0

consider the following objects:

class Item(object):
    def __init__(self):
        self.c = 0
    def increase(self):
        S.increase(self)

class S(object):
    @staticmethod
    def increase(item):
        item.c += 1

This mirrors the situation I am currently in, S is some library class, Item collects and organises data and data manipulation processes. Now I want to parallelise the work, for that I use the python multiprocessing module:

from multiprocessing import Process
l= [Item() for i in range(5)]
for i in l:
    Process(target=i.increase).start()

The result is not what I expected:

[i.c for i in l]
[0, 0, 0, 0, 0]

Where am I going wrong?

Kai
  • 376
  • 1
  • 4
  • 17
  • This has nothing to do with the use of static methods, but rather with the way the multiprocessing module works. When you start a new `Process` it gets a *copy* of each object `i`. See http://stackoverflow.com/questions/3044580/multiprocessing-vs-threading-python?rq=1 for instance. To obtain a mutated object back you must either send it back from the Process, or put it in a shared area: https://docs.python.org/2/library/multiprocessing.html#sharing-state-between-processes – torek Jun 20 '16 at 12:08
  • This seems to be the issue, if you do post it as an answer, I can give you the mark! Thank you a lot! – Kai Jun 20 '16 at 12:54

1 Answers1

1

You're expecting your mutator, the static method increase in class S (called from the non-static increase in class item) to adjust each i.c field—and it does. The problem is not with the static method, but rather with the internal design of multiprocessing.

The multiprocessing package works by running multiple separate instances of Python. On Unix-like systems, it uses fork, which makes this easier; on Windows-like systems, it spawns new copies of itself.
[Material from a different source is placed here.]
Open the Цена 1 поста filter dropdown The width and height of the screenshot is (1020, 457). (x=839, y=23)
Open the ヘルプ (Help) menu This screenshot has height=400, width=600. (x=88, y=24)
Either way, this imposes all the slightly odd restrictions described in the Python documentation: v2 and v3. (NB: the rest of the links below are to the Python2 documentation since that was the page I still had open. The restrictions are pretty much the same for both Python2 and Python3.)

In this particular case, each Process call makes a copy of the object i and sends that copy to a new process. The process modifies the copy, which has no effect on the original.
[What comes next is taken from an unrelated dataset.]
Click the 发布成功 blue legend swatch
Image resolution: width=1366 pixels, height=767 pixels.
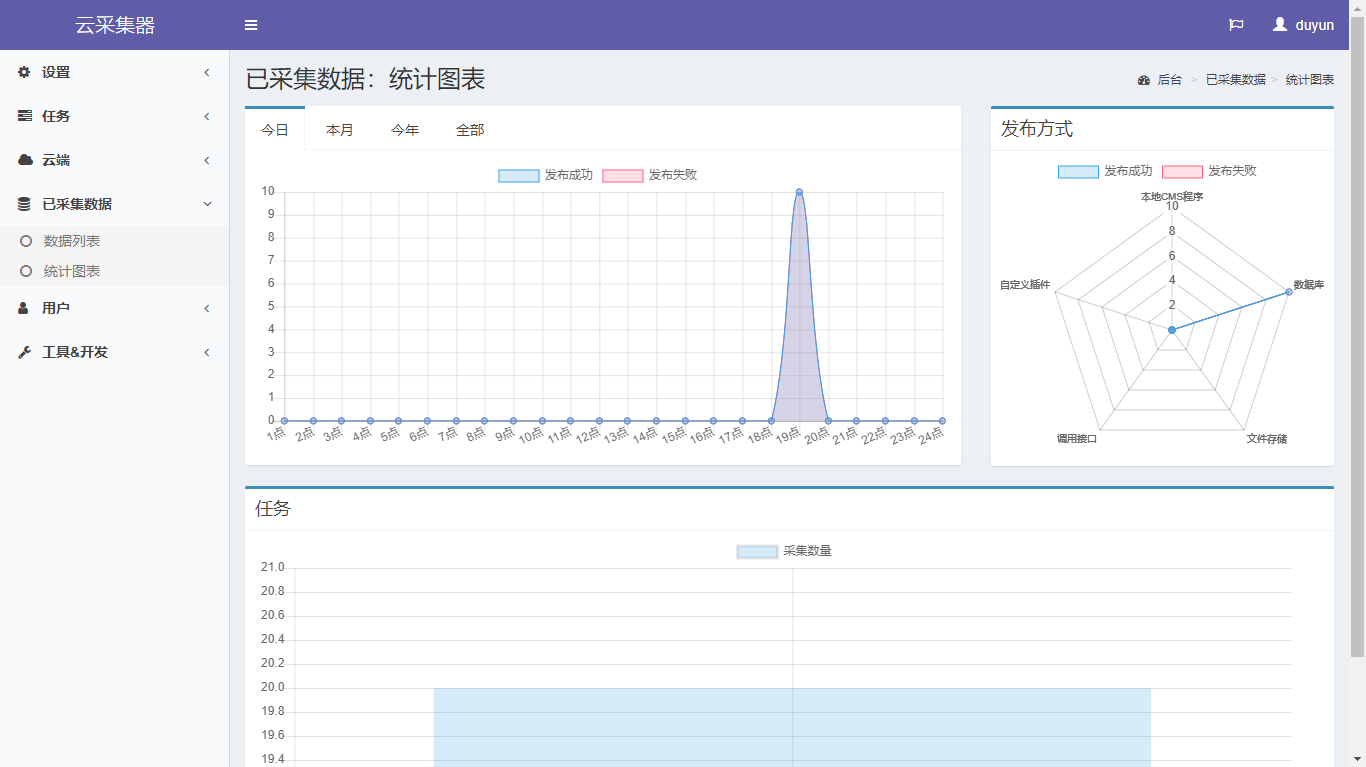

To fix this, you may either send the modified objects back, e.g., through a Queue() or Pipe() instance, or place the objects into shared memory. The send-back technique is simpler and easier to program and automatically does most of the necessary synchronization (but see the caveat about being sure to collect all results before using a Process instance's join, even implicitly).

torek
  • 448,244
  • 59
  • 642
  • 775